PROMPT: Write out the listing verbatim. No pictures belong in it.
+---+
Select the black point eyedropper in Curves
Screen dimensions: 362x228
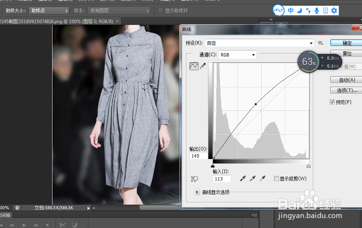point(242,178)
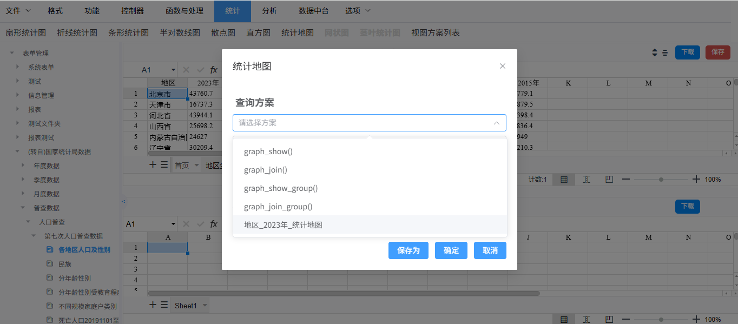The height and width of the screenshot is (324, 738).
Task: Add a new sheet next to Sheet1
Action: tap(153, 305)
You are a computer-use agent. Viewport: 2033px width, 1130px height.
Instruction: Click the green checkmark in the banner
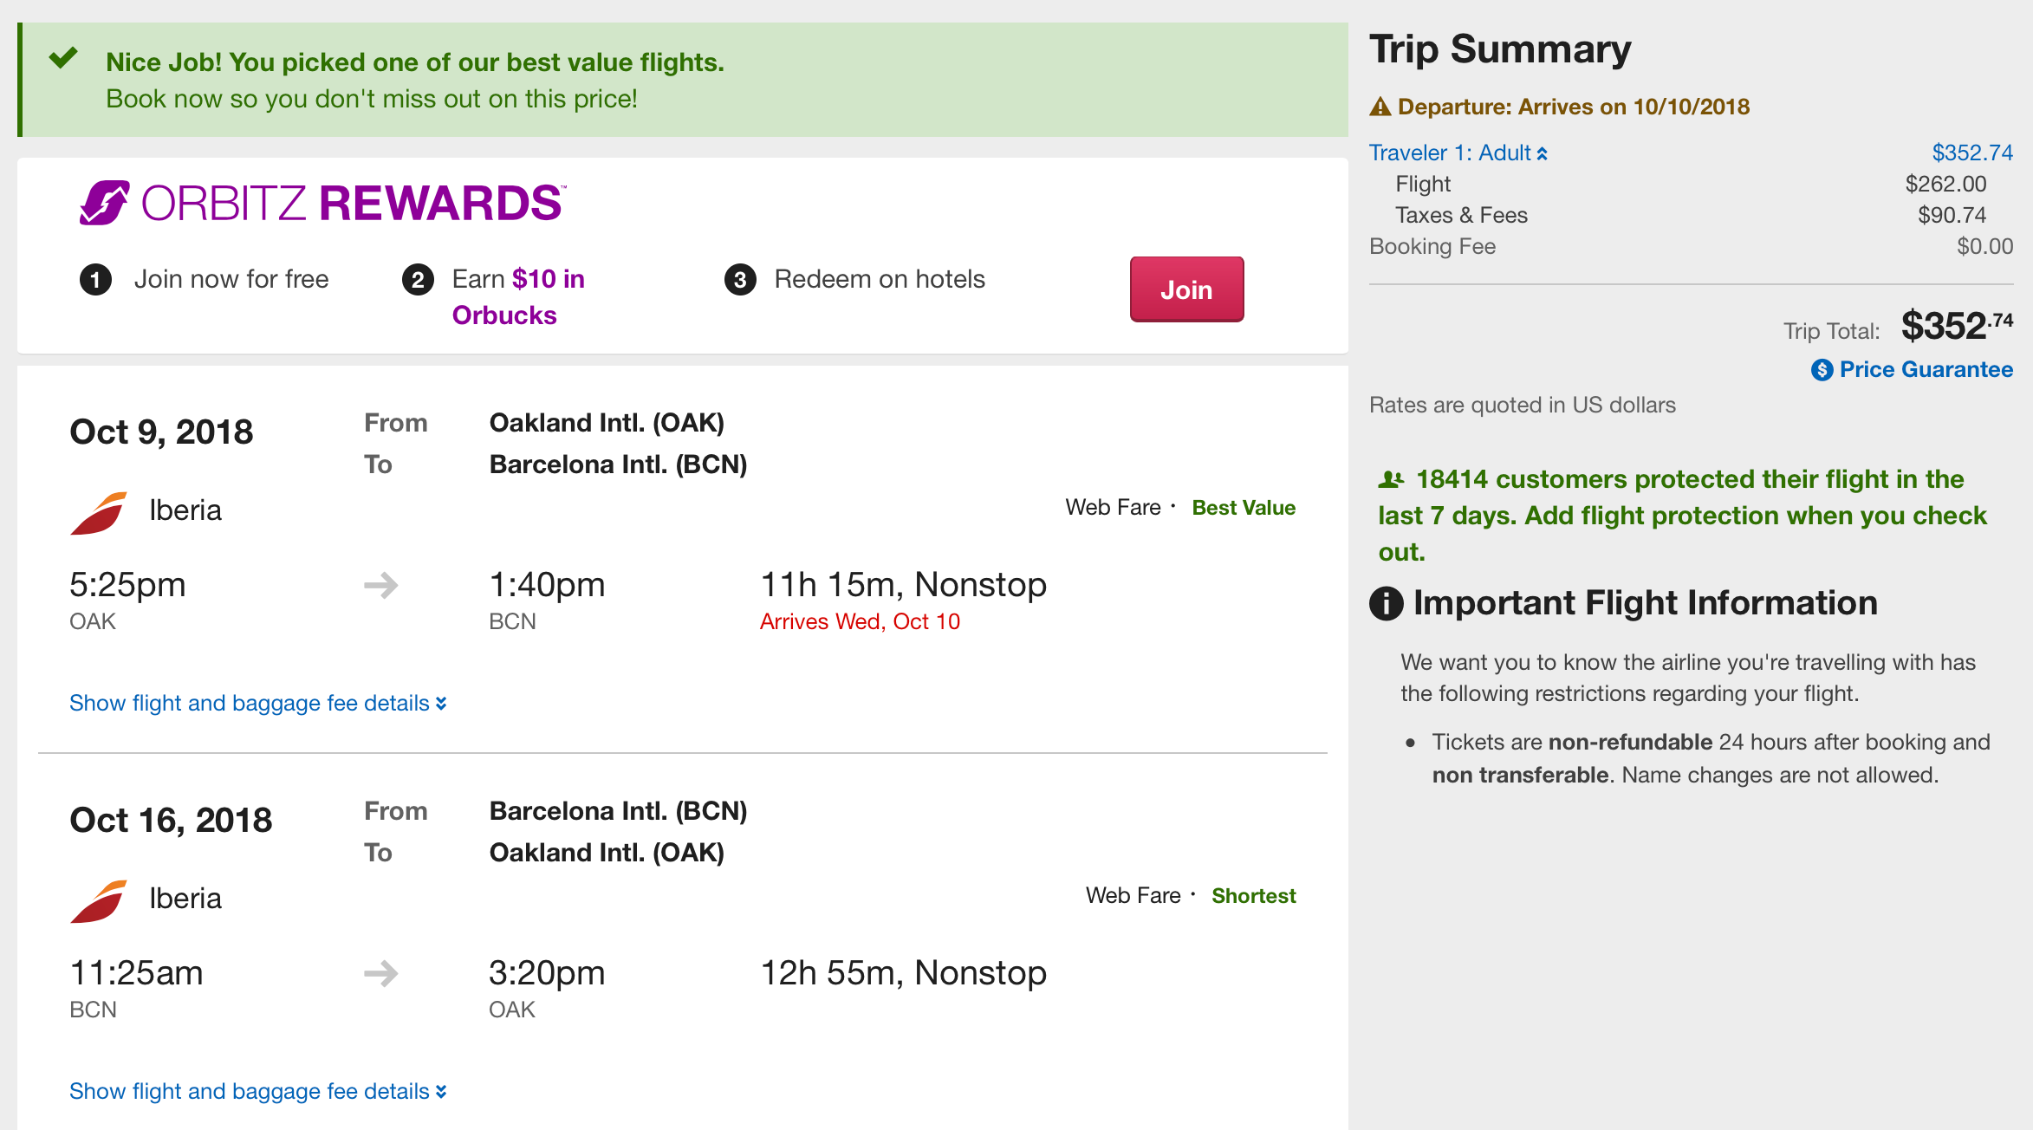click(x=63, y=58)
+---+
REPLY:
Select the black point eyedropper in Curves
Screen dimensions: 362x228
point(242,178)
The height and width of the screenshot is (324, 738).
Task: Add a new sheet next to Sheet1
Action: tap(153, 305)
You are a computer-use agent. Viewport: 2033px width, 1130px height.
Instruction: Click the green checkmark in the banner
click(x=63, y=58)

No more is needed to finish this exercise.